How To Transfer Shares From Demat Account

After the meaning of what is Demat Account is cleared, it is time to understand how to transfer shares from Demat Account to another Demat Account. There are two types of transfer:

  • Intra-depository transfer: In this type of transfer, shares are transferred from one Demat Account to another in the same depository.
  • Inter-depository transfer: In inter-depository transfer, shares are conveyed from one Demat Account to another account which is in a different depository.

The two ways in which shares can be transferred are the manual procedure or online procedure.

 

Manual Transfer Of Shares

For the manual transfer of shares, investors are required to ask for delivery instruction slip or DIS from their brokers or DPs. DIS is not just an important but also an integral part of the manual transfer of shares. It contains some mandatory fields which have to be filled to process the transfer of shares.

1.    Beneficiary Owner ID (BO ID)

Beneficiary owner ID (BO ID) refers to a 16-digit ID number of a broker. An investor has to mention in DIS the IDs of both the current broker and the broker to which the shares will be transferred.

2.    International Securities Identification Number (ISIN)
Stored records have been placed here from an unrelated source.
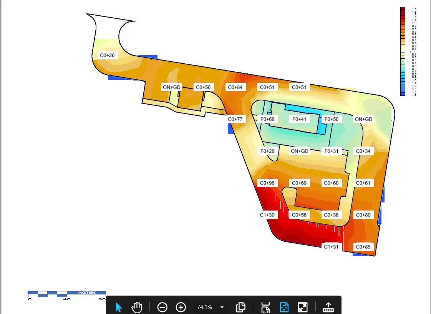This screenshot has height=314, width=431.
Task: Select the F0+41 fill label
Action: [x=299, y=119]
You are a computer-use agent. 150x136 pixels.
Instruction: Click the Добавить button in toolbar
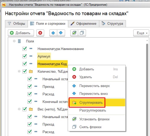21,33
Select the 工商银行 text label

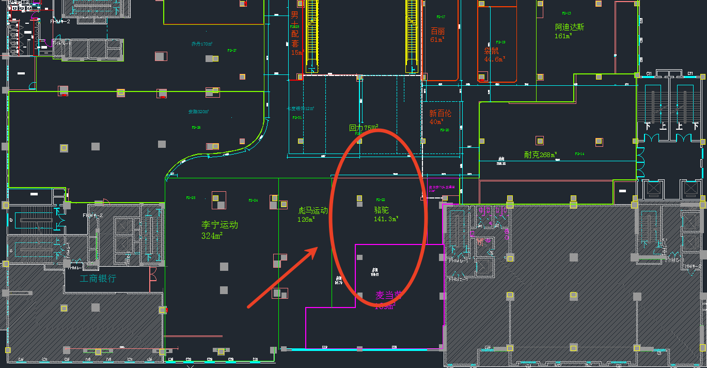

International Securities Identification Number or as it is commonly known ISIN is a unique ID number appropriated to each share of an investor which he holds in a Demat Account. In order for the transfer to take place, ISIN has to be provided to designate which particular shares are to be transferred.

3.    Inter or Intra

This is the distinctive part of DIS where an investor has to choose whether to make an intra-depository or inter-depository transfer. In the case of intra-depository transfer, the column denoted as ‘off-market transfer’ has to be selected. Whereas, in the case of inter-depository transfer, the column designated ‘inter-depository’ has to be selected. An investor should be extra careful while filling this part of DIS.

4.    Signature

Little needs to be said about this part of DIS. Just like any other important document, DIS too needs to be signed. Once an investor has signed DIS, it should be submitted to the broker.

A broker may charge a small fee for the transfer of shares. It usually takes 3-5 business days for the shares to be transferred.

 

Online Transfer of Shares

Central Depository Services Limited (CDSL) has made the online transfer of shares a very easy process. All that an investor has to do is to follow these simple steps.

  1. The ‘Register Online’ option at the CDSL website has to be selected.
  2. There would appear an option called EASIEST which then has to be selected.
  3. A form would generate which accordingly has to be filled.
  4. Once the form fill-up is complete, a print out of the same has to be taken out. This print out is to be submitted to the account holder’s Depository Participant.
  5. The DP will verify the document and once the verification process is completed, a password will be generated.

Using this password, an investor can log in and transfer shares on his own.

Thus, the two ways in which shares can be transferred from one Demat Account to another is not at all complex and can be easily achieved through both manual and online procedure. With a proper understanding of what is Demat Account and how the transfer of shares takes place, an investor can effectively send the shares to another account either on his own or through the help of a DP.